**DATASET ENTRIES**
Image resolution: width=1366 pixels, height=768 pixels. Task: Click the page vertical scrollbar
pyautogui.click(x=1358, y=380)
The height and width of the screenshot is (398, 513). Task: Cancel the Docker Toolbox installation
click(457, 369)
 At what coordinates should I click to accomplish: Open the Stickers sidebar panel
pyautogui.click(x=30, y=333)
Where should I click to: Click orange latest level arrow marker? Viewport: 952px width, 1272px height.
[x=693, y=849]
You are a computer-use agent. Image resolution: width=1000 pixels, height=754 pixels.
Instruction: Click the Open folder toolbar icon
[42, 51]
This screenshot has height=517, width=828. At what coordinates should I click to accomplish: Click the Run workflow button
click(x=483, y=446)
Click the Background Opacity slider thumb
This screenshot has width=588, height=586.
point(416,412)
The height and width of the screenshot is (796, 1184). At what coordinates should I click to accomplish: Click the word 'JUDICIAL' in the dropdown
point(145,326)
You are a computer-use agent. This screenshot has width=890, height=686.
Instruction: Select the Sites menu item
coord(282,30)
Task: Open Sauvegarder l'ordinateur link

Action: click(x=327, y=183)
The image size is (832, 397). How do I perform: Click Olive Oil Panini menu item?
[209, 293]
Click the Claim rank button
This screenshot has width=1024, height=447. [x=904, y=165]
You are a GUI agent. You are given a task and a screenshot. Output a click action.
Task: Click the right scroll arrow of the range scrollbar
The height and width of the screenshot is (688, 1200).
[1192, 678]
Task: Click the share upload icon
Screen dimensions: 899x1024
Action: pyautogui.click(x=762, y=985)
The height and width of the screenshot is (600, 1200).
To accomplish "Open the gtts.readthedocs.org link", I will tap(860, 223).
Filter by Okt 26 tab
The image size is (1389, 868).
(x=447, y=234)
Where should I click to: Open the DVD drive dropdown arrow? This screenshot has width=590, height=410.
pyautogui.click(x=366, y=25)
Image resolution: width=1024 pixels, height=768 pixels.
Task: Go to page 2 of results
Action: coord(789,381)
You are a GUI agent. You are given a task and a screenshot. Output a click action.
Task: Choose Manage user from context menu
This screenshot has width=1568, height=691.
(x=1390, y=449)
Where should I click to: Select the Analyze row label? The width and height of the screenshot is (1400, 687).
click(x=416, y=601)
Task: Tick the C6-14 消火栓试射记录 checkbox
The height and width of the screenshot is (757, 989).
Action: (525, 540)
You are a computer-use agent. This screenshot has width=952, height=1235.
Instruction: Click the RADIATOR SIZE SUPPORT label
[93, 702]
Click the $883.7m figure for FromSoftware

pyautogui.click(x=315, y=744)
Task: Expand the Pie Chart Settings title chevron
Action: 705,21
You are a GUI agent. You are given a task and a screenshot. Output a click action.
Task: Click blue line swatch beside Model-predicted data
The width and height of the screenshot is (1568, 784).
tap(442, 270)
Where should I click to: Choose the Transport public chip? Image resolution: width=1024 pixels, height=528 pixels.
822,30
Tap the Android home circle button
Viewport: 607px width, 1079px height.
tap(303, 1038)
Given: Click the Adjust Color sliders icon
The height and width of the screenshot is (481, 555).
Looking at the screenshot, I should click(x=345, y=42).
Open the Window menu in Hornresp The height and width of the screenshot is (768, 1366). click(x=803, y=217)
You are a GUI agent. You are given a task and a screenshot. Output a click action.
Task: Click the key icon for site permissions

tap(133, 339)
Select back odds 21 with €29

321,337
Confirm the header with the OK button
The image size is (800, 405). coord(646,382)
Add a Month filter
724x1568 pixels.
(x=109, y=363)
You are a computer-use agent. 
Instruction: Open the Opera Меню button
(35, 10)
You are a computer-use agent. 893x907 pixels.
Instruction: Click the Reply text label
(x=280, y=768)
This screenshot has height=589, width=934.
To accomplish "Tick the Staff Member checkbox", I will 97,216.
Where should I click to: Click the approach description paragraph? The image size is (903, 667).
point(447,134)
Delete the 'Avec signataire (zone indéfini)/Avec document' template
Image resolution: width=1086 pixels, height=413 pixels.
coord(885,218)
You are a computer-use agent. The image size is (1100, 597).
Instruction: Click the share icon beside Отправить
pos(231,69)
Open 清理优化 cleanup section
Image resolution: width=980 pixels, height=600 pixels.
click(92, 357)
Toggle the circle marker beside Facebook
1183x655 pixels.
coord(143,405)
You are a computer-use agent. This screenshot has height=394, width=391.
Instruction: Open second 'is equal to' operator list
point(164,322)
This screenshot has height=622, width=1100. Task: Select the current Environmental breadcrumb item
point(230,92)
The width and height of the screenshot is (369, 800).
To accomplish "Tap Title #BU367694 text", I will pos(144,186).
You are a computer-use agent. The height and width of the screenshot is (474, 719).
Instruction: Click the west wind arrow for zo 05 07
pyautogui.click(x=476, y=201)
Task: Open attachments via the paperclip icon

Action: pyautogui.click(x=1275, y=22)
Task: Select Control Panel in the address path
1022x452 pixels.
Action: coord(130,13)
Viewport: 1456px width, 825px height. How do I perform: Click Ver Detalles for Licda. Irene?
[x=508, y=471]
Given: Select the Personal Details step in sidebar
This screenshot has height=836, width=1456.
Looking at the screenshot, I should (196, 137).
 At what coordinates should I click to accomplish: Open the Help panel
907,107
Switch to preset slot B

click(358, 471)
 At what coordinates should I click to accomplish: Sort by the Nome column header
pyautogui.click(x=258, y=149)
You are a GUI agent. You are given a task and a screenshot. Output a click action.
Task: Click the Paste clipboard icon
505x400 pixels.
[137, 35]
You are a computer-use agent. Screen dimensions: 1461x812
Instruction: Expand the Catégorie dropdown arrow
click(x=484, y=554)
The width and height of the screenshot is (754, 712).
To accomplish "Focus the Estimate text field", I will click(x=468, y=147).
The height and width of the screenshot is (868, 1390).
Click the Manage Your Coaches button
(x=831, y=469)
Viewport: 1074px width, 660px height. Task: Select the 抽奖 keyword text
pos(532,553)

**TASK OBJECTIVE**
Using the records above, copy word for word the line with "Task: Click the share upload icon", the line with "Given: Click the Adjust Color sliders icon", and every line between them.

**ANSWER FOR THIS EXERCISE**
Task: Click the share upload icon
Screen dimensions: 899x1024
Action: pyautogui.click(x=762, y=985)
The height and width of the screenshot is (600, 1200).
To accomplish "Open the gtts.readthedocs.org link", I will tap(860, 223).
Filter by Okt 26 tab
The image size is (1389, 868).
(x=447, y=234)
Where should I click to: Open the DVD drive dropdown arrow? This screenshot has width=590, height=410.
pyautogui.click(x=366, y=25)
Image resolution: width=1024 pixels, height=768 pixels.
Task: Go to page 2 of results
Action: coord(789,381)
You are a GUI agent. You are given a task and a screenshot. Output a click action.
Task: Choose Manage user from context menu
This screenshot has width=1568, height=691.
(x=1390, y=449)
Where should I click to: Select the Analyze row label? The width and height of the screenshot is (1400, 687).
click(x=416, y=601)
Task: Tick the C6-14 消火栓试射记录 checkbox
The height and width of the screenshot is (757, 989).
Action: (525, 540)
You are a computer-use agent. This screenshot has width=952, height=1235.
Instruction: Click the RADIATOR SIZE SUPPORT label
[93, 702]
Click the $883.7m figure for FromSoftware

pyautogui.click(x=315, y=744)
Task: Expand the Pie Chart Settings title chevron
Action: 705,21
You are a GUI agent. You are given a task and a screenshot. Output a click action.
Task: Click blue line swatch beside Model-predicted data
The width and height of the screenshot is (1568, 784).
tap(442, 270)
Where should I click to: Choose the Transport public chip? Image resolution: width=1024 pixels, height=528 pixels.
822,30
Tap the Android home circle button
Viewport: 607px width, 1079px height.
tap(303, 1038)
Given: Click the Adjust Color sliders icon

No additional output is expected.